_Short problem_
Update the lines from the one containing "Given: Click the cursor at the last prompt" through the one containing "Looking at the screenshot, I should click(x=986, y=332).", inclusive, by changing "dropdown" to "drop-down" and leaving everything else as it is. Return only those lines.

_Excerpted data_
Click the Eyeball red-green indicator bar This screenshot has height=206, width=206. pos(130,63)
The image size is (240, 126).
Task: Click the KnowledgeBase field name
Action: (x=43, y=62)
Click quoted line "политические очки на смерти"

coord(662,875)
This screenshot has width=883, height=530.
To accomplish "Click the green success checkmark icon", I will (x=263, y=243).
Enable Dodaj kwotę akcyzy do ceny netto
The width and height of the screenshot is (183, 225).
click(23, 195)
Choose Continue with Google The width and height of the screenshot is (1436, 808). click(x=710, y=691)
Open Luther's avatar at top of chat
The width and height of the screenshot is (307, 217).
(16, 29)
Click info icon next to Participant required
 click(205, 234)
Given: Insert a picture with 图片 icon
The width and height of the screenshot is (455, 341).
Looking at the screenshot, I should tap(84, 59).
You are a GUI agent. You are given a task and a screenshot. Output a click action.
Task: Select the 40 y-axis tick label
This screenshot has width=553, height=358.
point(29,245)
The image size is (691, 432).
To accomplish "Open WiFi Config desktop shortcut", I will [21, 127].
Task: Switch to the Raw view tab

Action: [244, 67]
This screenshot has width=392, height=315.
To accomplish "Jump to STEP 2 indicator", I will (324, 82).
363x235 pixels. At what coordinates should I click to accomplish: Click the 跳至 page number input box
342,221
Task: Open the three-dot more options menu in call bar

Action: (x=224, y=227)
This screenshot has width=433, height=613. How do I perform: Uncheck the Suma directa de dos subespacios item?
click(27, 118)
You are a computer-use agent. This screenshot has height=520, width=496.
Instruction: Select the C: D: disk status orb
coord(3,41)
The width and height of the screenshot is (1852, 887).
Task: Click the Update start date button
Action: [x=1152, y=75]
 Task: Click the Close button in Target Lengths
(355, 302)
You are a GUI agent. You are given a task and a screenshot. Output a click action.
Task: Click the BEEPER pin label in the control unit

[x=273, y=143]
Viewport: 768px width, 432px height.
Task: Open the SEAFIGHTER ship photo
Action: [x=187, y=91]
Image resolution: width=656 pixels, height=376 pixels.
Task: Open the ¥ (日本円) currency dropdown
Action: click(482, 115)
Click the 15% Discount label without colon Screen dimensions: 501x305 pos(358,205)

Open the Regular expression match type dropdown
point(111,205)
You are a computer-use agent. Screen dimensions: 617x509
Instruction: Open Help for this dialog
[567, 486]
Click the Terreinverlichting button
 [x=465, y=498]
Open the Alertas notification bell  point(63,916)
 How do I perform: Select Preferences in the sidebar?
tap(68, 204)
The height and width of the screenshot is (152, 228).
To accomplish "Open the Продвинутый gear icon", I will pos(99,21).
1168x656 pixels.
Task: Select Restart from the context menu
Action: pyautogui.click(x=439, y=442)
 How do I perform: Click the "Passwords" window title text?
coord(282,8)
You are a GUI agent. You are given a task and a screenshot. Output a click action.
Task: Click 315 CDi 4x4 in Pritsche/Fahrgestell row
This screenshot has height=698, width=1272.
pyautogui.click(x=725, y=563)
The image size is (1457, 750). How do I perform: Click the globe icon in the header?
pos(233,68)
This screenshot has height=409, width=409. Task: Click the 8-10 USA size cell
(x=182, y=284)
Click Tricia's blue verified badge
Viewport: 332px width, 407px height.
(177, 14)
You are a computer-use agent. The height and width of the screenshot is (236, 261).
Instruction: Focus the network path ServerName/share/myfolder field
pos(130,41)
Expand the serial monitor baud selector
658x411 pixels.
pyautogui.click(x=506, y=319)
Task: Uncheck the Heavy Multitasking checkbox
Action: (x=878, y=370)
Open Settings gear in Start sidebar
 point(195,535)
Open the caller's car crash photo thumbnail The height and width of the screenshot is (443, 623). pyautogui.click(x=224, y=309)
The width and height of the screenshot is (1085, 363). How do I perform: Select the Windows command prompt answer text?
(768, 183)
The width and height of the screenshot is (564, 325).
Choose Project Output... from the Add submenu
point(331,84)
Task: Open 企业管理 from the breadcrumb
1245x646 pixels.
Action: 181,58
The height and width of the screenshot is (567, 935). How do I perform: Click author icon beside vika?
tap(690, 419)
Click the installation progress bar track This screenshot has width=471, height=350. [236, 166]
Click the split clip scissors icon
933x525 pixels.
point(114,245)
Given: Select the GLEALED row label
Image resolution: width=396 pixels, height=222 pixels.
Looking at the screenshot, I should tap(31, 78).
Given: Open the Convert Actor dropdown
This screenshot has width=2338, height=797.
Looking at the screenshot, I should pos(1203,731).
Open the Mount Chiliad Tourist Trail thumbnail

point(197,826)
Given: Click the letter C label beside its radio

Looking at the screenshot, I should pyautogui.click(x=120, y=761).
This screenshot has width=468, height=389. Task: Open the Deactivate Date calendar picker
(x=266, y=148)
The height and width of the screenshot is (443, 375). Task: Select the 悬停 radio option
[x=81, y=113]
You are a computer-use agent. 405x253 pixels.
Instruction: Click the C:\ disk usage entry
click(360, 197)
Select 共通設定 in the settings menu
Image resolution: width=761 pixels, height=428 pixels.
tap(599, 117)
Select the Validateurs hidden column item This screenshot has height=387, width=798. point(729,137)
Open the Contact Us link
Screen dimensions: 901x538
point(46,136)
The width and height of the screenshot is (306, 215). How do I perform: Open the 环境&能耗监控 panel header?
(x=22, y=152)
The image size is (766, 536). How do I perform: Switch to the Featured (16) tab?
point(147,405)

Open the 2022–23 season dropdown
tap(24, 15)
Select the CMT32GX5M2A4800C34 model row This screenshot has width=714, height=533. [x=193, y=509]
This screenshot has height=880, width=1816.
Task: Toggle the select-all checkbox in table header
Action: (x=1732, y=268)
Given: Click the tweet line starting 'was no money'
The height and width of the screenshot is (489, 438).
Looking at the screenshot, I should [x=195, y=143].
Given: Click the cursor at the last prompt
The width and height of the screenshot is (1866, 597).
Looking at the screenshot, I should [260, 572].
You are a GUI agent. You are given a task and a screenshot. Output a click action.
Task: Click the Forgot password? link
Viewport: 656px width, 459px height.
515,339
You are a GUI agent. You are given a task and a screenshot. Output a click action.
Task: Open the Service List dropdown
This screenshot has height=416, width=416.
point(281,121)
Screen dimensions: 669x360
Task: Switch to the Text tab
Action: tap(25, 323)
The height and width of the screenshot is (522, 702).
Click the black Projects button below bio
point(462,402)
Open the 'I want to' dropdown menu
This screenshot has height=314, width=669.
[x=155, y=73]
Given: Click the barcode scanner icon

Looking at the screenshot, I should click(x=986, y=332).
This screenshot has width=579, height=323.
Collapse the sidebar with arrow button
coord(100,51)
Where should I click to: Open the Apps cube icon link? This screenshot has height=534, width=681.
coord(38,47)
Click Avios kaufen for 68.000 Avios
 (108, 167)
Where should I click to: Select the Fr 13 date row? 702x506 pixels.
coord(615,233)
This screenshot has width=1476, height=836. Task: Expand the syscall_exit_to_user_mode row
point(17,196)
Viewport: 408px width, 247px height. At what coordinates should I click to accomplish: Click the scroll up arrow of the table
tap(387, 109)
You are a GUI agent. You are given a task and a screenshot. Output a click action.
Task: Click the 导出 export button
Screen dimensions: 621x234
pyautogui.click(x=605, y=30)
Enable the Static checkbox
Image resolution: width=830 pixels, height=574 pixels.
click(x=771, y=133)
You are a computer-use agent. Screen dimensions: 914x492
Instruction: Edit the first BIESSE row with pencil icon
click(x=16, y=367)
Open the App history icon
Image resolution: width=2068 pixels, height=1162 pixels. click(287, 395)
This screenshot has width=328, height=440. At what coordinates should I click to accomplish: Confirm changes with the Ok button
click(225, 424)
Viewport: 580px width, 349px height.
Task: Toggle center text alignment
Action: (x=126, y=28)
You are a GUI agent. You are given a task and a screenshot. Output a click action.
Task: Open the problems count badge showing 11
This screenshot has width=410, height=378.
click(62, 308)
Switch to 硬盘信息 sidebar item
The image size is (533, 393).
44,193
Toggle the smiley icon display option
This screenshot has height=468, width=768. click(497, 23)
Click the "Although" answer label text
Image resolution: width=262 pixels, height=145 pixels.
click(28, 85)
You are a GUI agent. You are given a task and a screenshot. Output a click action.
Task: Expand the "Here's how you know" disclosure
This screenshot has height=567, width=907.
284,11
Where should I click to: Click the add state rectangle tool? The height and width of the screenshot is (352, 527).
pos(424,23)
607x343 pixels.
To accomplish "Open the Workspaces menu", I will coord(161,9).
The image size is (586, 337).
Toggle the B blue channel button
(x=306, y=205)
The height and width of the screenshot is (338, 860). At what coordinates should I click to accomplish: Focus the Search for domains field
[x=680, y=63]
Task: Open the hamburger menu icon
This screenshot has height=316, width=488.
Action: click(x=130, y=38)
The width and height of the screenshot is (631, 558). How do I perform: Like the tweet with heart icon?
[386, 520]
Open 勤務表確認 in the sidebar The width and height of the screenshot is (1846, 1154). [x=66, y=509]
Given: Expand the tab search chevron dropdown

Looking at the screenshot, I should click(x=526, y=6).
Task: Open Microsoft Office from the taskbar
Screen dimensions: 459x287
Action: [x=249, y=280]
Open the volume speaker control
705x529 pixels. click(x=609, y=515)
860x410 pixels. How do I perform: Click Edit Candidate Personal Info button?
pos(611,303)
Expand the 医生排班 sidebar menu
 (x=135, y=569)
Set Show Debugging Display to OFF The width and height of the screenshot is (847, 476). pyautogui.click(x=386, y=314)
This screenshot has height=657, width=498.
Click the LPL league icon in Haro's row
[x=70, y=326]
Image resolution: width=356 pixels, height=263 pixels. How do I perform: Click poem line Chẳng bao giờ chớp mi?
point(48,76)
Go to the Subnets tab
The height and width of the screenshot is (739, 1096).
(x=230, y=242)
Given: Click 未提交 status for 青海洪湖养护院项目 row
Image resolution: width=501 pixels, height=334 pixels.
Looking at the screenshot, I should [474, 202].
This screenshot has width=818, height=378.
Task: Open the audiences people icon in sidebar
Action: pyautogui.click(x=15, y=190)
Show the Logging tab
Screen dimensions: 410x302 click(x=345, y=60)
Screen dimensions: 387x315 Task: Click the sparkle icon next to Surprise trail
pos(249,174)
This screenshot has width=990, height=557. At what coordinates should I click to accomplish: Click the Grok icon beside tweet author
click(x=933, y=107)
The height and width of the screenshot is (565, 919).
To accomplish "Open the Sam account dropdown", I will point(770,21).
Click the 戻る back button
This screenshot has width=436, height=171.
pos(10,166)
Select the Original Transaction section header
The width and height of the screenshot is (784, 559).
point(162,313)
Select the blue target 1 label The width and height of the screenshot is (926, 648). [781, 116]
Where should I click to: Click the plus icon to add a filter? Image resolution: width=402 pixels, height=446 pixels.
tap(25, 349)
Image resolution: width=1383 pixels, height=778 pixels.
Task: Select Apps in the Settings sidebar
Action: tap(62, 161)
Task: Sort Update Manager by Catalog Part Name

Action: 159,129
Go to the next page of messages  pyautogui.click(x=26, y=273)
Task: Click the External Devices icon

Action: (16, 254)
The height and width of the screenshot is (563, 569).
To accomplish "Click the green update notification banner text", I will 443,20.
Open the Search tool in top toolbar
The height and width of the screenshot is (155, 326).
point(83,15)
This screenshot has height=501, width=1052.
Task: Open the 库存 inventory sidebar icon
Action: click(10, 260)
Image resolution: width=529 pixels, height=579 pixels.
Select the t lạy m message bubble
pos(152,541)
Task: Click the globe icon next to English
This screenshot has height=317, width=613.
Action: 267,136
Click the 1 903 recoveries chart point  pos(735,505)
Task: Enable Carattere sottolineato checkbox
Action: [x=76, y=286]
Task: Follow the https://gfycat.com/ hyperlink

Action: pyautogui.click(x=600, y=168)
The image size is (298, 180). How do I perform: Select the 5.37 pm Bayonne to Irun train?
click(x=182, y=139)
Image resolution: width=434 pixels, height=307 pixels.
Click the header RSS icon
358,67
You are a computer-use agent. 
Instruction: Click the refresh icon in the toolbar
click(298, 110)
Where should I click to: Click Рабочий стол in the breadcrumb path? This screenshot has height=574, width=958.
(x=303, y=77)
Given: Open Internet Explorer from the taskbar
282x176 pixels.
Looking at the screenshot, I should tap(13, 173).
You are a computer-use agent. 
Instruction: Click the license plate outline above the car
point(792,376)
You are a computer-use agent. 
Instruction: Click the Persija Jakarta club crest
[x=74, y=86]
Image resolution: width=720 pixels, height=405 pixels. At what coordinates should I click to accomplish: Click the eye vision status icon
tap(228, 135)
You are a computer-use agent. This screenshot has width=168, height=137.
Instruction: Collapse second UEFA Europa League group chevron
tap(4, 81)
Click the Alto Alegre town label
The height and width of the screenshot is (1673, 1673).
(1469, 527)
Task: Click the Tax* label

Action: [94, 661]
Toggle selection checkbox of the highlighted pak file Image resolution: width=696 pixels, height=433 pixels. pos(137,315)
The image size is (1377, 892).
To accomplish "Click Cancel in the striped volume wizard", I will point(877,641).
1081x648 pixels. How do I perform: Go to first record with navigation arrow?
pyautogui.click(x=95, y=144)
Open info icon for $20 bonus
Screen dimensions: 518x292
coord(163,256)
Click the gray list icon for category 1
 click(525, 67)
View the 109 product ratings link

_Solution to this problem_
Given: Click the cursor at the last prompt
The width and height of the screenshot is (1866, 597).
Looking at the screenshot, I should [260, 572].
You are a GUI agent. You are given a task and a screenshot. Output a click action.
Task: Click the Forgot password? link
Viewport: 656px width, 459px height.
515,339
You are a GUI agent. You are given a task and a screenshot. Output a click action.
Task: Open the Service List drop-down
This screenshot has height=416, width=416.
point(281,121)
Screen dimensions: 669x360
Task: Switch to the Text tab
Action: tap(25, 323)
The height and width of the screenshot is (522, 702).
Click the black Projects button below bio
point(462,402)
Open the 'I want to' drop-down menu
This screenshot has height=314, width=669.
[x=155, y=73]
Given: Click the barcode scanner icon

Looking at the screenshot, I should click(x=986, y=332).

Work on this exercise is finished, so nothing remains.